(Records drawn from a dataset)
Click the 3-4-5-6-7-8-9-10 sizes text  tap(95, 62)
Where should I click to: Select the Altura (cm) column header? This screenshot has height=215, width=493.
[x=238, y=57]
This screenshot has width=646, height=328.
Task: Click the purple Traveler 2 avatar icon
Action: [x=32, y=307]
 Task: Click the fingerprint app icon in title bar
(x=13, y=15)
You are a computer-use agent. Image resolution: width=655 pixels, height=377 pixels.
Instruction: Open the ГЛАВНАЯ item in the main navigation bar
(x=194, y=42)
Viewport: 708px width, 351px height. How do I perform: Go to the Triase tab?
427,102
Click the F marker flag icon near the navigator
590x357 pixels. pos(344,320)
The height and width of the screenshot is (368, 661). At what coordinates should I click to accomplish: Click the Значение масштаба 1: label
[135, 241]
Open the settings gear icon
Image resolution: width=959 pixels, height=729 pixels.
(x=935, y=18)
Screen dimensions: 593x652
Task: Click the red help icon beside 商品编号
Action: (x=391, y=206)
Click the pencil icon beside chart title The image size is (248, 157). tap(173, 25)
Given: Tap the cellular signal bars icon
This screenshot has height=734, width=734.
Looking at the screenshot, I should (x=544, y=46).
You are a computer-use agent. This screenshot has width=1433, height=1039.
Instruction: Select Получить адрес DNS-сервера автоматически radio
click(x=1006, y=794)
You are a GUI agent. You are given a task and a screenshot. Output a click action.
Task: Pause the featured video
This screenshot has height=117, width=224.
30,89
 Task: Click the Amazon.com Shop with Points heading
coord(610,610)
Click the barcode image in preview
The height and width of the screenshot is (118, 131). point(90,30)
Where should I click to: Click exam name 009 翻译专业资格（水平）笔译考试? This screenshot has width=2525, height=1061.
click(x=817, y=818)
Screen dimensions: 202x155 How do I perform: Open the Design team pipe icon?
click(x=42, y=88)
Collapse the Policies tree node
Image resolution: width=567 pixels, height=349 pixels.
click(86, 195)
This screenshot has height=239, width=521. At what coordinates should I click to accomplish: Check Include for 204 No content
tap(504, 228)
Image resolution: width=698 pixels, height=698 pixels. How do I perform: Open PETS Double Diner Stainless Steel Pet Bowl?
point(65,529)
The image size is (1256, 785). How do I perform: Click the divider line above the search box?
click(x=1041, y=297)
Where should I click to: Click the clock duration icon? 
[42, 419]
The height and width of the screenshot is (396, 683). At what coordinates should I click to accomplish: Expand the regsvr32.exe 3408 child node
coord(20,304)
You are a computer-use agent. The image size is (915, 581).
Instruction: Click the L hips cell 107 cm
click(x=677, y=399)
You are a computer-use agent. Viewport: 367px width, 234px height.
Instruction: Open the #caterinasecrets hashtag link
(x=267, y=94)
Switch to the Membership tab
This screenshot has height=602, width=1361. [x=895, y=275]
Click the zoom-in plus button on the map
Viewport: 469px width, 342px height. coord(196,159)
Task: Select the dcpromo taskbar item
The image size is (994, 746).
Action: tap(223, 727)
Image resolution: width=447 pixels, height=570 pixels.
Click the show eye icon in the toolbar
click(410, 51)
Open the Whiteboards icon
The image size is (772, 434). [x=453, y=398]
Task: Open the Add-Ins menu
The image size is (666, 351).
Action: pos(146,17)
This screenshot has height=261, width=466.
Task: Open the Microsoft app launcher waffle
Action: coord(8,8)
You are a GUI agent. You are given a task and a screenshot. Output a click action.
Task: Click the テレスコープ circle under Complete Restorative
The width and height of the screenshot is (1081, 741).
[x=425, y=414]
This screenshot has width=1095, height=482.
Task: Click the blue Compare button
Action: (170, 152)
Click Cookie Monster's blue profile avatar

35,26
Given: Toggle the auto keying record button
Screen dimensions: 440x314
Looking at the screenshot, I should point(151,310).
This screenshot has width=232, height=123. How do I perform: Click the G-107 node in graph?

### About this task
List every line above that holds the word "computer".

### Response
You are a computer-use agent. Image resolution: width=655 pixels, height=377 pixels.
You are a computer-use agent. This screenshot has width=1433, height=1039.
You are a computer-use agent. The image size is (915, 581).
You are a computer-use agent. Viewport: 367px width, 234px height.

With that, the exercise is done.